Gilt leather hangings were used in several rooms at the castle as an integral part of the decoration, characterised by colour, pattern and the ability to reflect light, in contrast to wood panelling. Photographs in a late nineteenth-century album show the ‘State’ bedroom and hall hung with formalised floral designs which, like the breakfast room, were used as horizontal friezes above the panelling or the wainscot. In the dining room, a further frieze was hung, stamped in a series of different patterns over small-scale repeating motifs executed in colours, silvering and gilt. The motifs alternate to create stripes, separated by narrow silvered bands.
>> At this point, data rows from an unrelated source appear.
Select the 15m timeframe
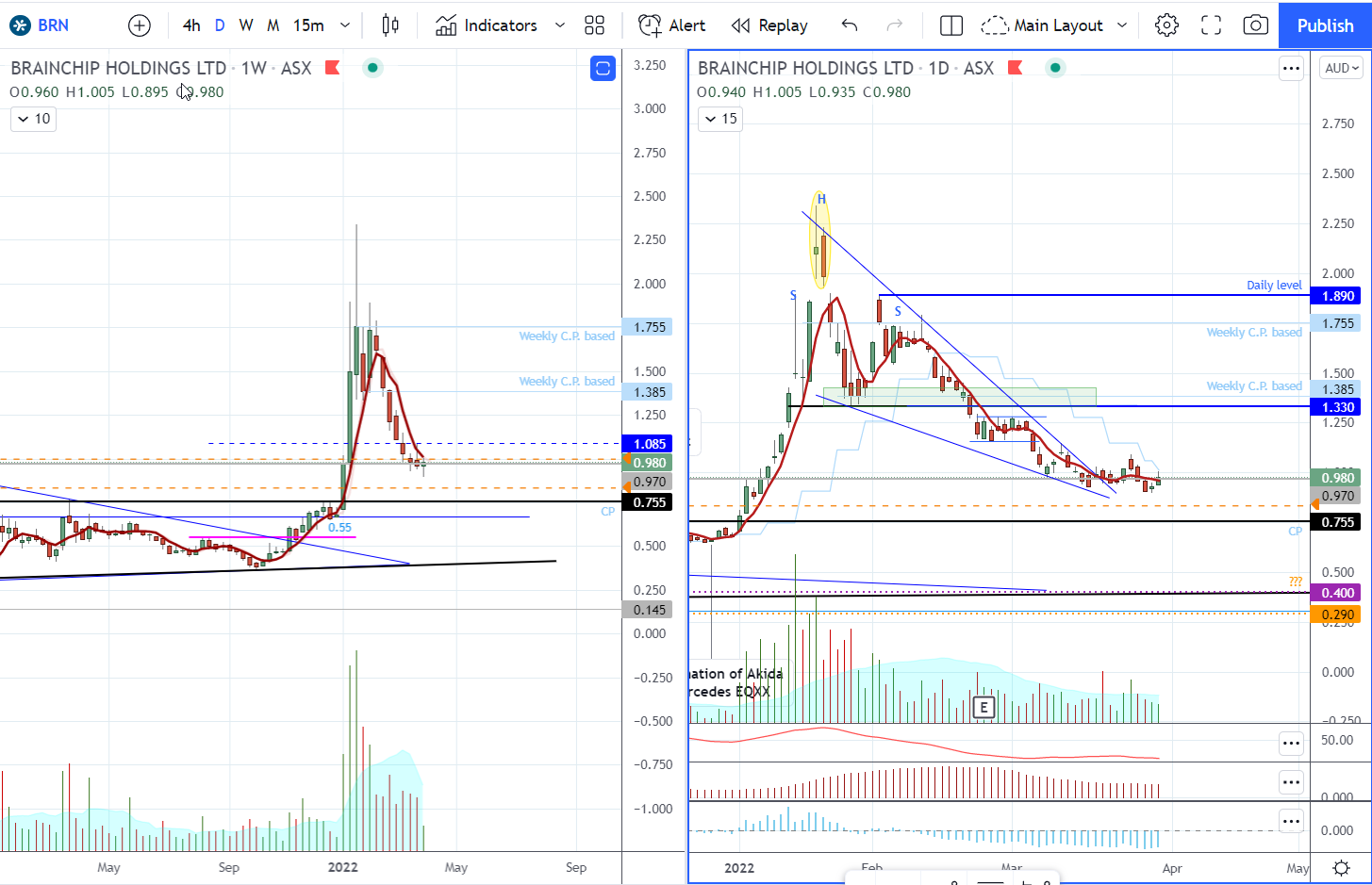The width and height of the screenshot is (1372, 885). [308, 25]
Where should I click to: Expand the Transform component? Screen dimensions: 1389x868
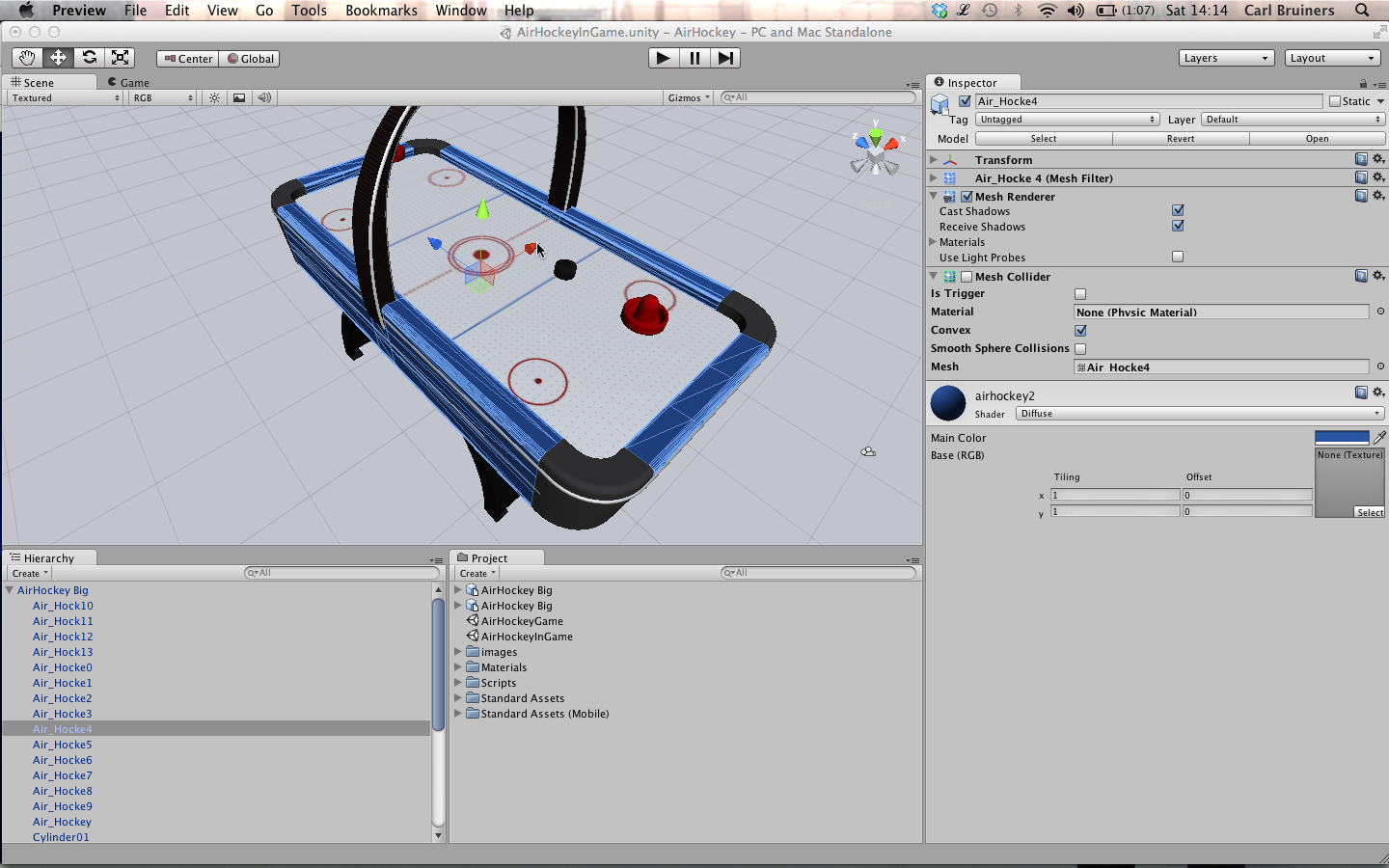pos(934,160)
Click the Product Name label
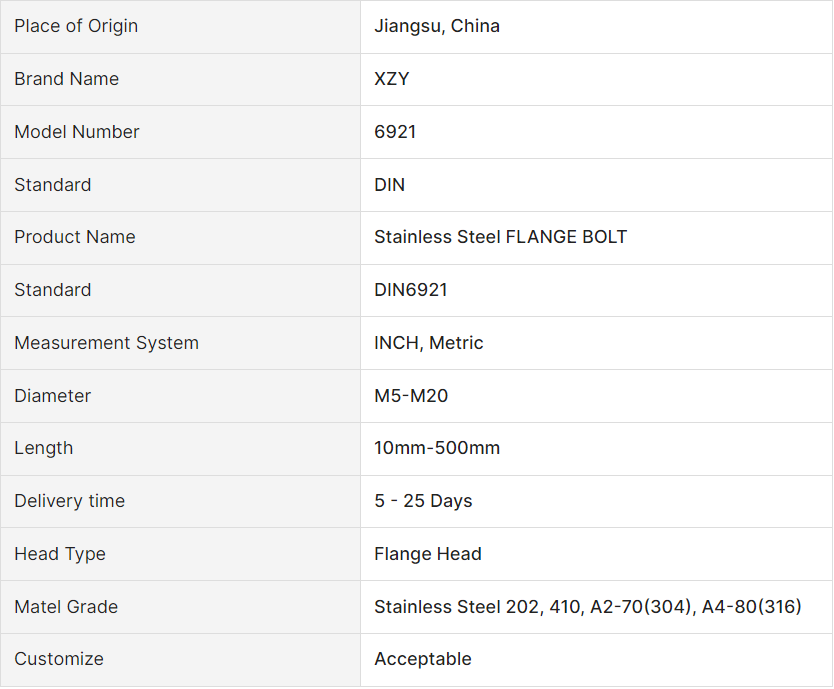The width and height of the screenshot is (834, 689). pyautogui.click(x=75, y=237)
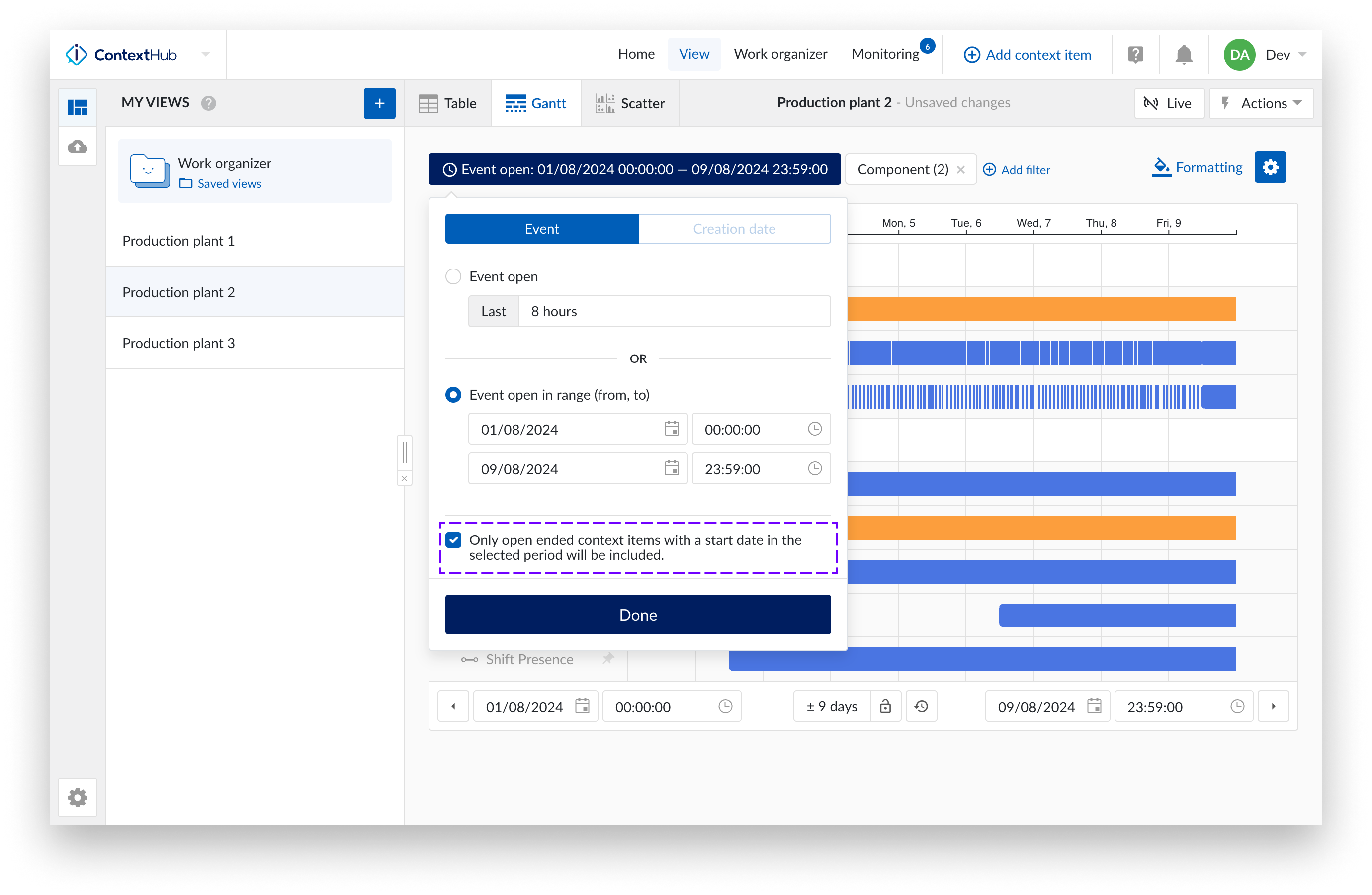
Task: Click the bottom-left settings gear icon
Action: click(x=78, y=798)
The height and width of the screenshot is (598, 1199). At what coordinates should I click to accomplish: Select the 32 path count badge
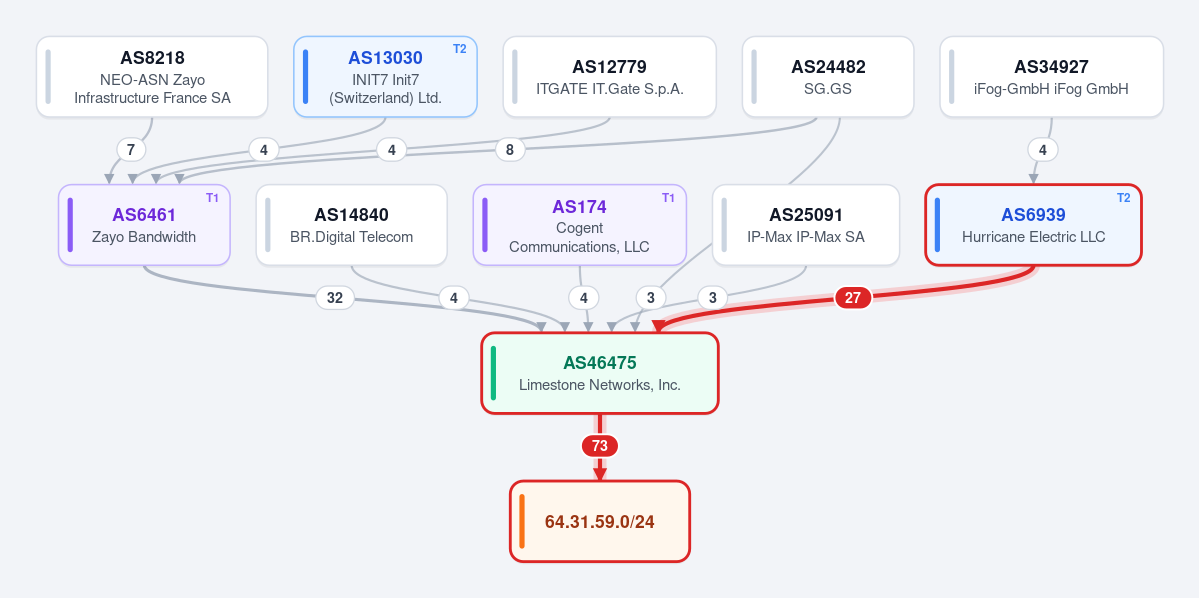[x=335, y=297]
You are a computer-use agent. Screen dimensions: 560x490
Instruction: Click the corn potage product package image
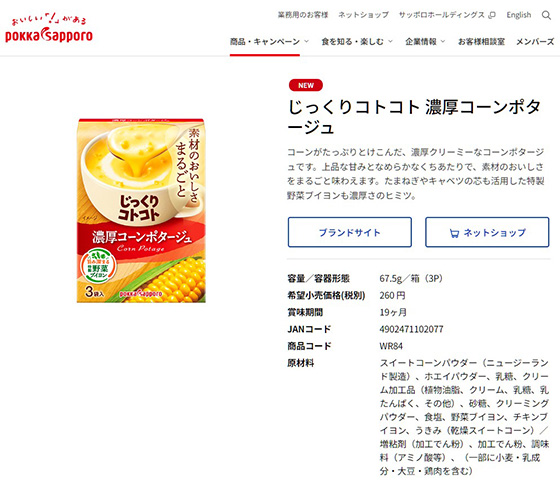141,211
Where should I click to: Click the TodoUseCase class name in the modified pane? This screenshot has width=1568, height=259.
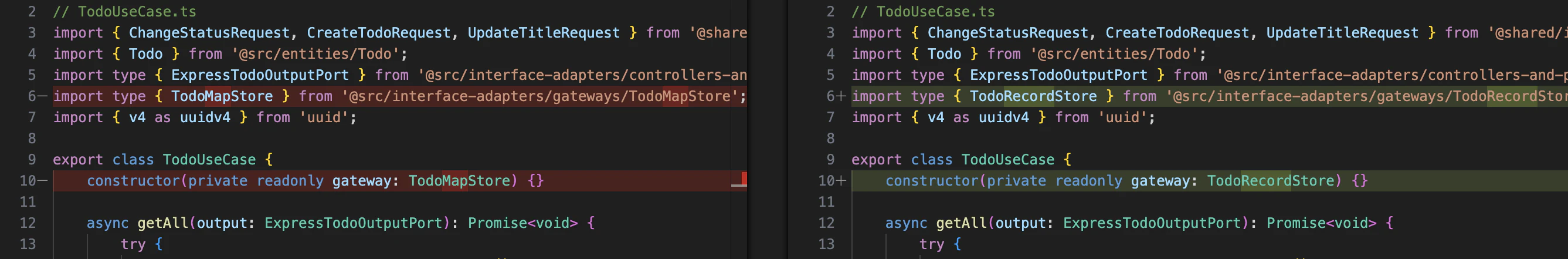[1007, 160]
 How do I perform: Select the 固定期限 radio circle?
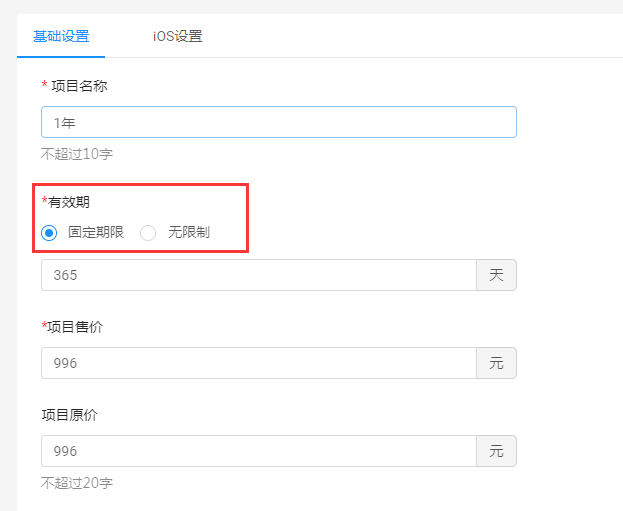click(49, 233)
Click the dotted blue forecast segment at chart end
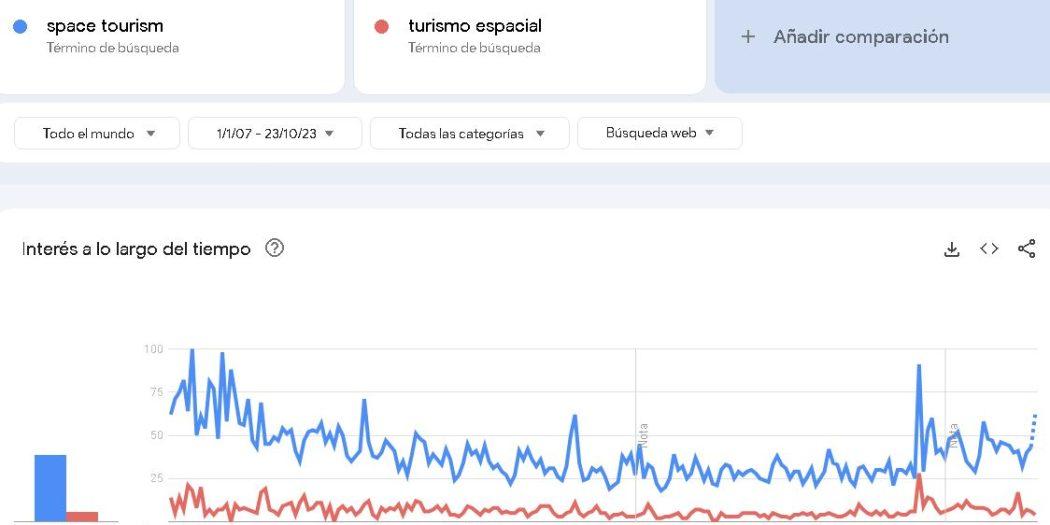 click(1034, 431)
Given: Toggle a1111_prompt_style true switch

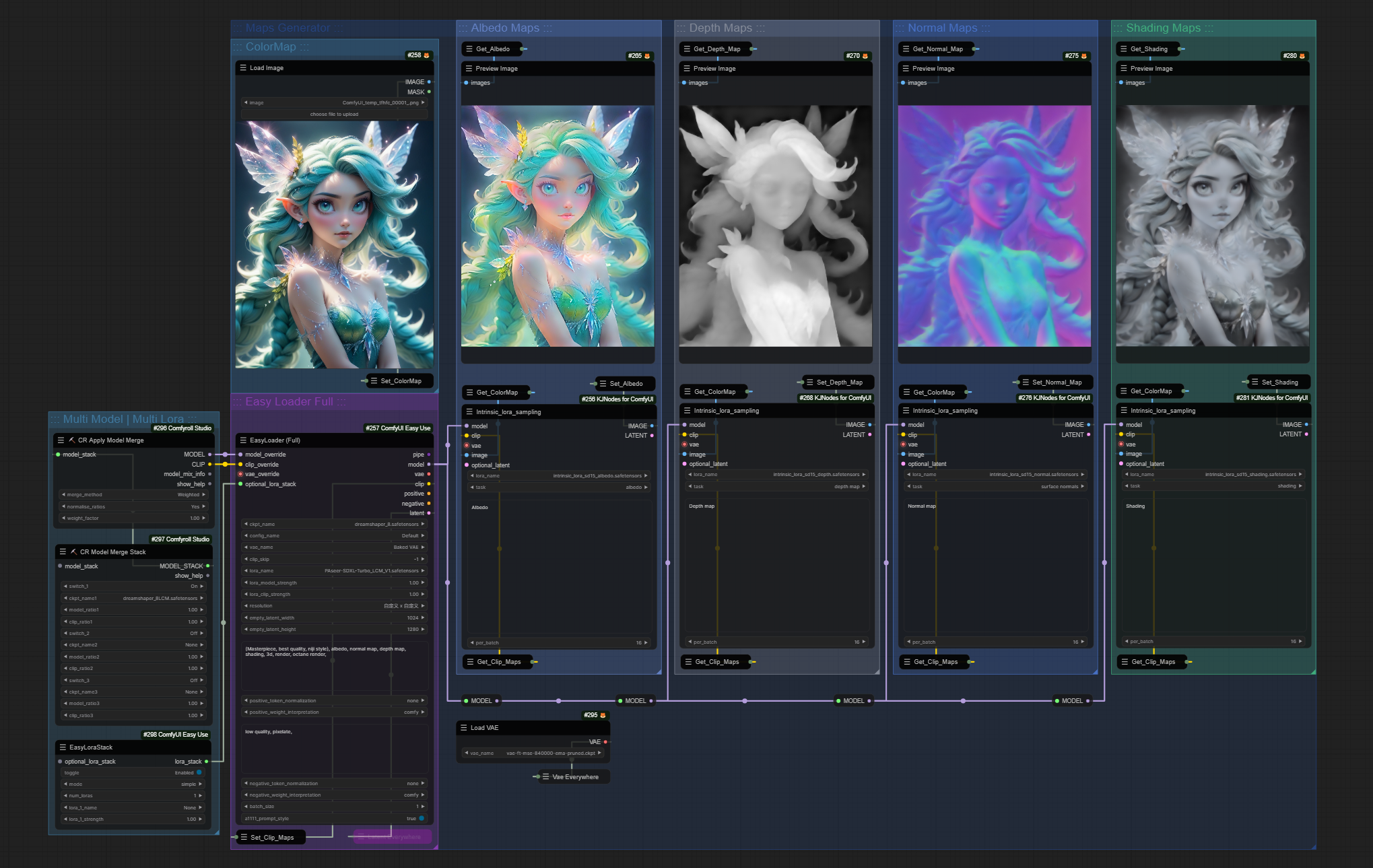Looking at the screenshot, I should point(422,819).
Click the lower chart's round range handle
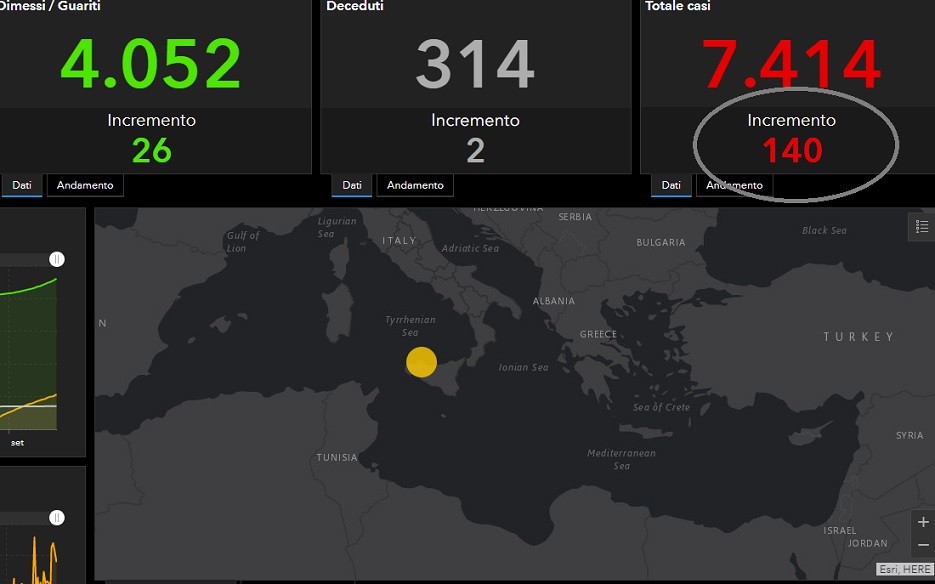This screenshot has width=935, height=584. pyautogui.click(x=57, y=518)
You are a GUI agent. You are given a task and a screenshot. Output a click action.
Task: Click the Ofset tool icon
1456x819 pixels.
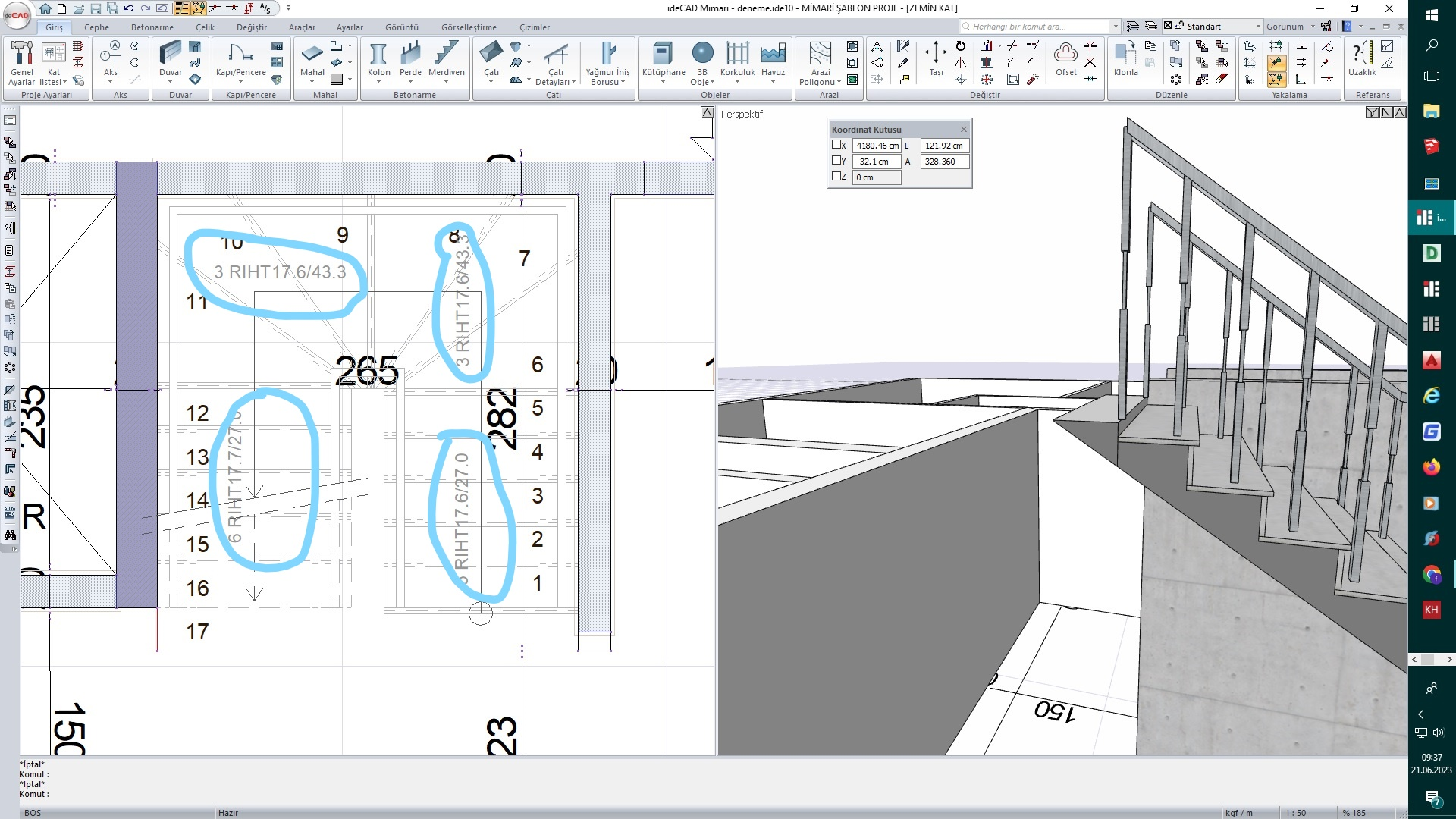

A wide strapwork border that hung below the ceiling was again executed in gilt and silvering, enhancing the material’s reflective qualities. This gilt leather’s origins were English, as evidenced by the repeating floral motifs (including a stylised rose) characteristic of known English makers.
In the sixteenth century, the Wynn family had established the family’s power base in the Conwy Valley and rebuilt Gwydir. In the seventeenth century, Sir Richard furthered the family’s connections at court as both groom of the bedchamber to the future Charles I and later as treasurer to Queen Henrietta Maria. Sir Richard’s aesthetic tastes were no doubt developed through his associations at court and were reflected in the decoration of his London house on the Strand. According to the inventory taken on Sir Richard’s death, gilt leather formed part of the decorative scheme in the house’s lobby, where twenty-two pieces of canvas were hung, described as ‘ombryded’ with gilt leather, meaning it was perhaps stitched or ‘embroidered’ onto the textile hangings.
Gilt leather could also be used for upholstery, and here it was frequently used to carry through a colour-scheme between wall hangings and seat furniture. A second space at the house on the Strand, the studio, which was set apart and perhaps even constituted another building, illustrates this adaptability. It was decorated with seven pieces of blue cloth hanging with a ‘list of guilt leather round about’, evidently forming a border. This colour scheme was designed to work with other furnishings in the room, including a blue tablecloth with a gilt border and two chairs upholstered in blue.
Evidence elsewhere suggests that gilt leather, like freestanding pieces of furniture, could be moved between houses, so it is conceivable that the hangings and other gilt leather objects may have been moved between London and North Wales. Although it is difficult to say how far the schemes at Gwydir reflected nineteenth-century or earlier arrangements, they certainly serve to illustrate the skills of gilt leather makers and the sophistication of the craft they pursued.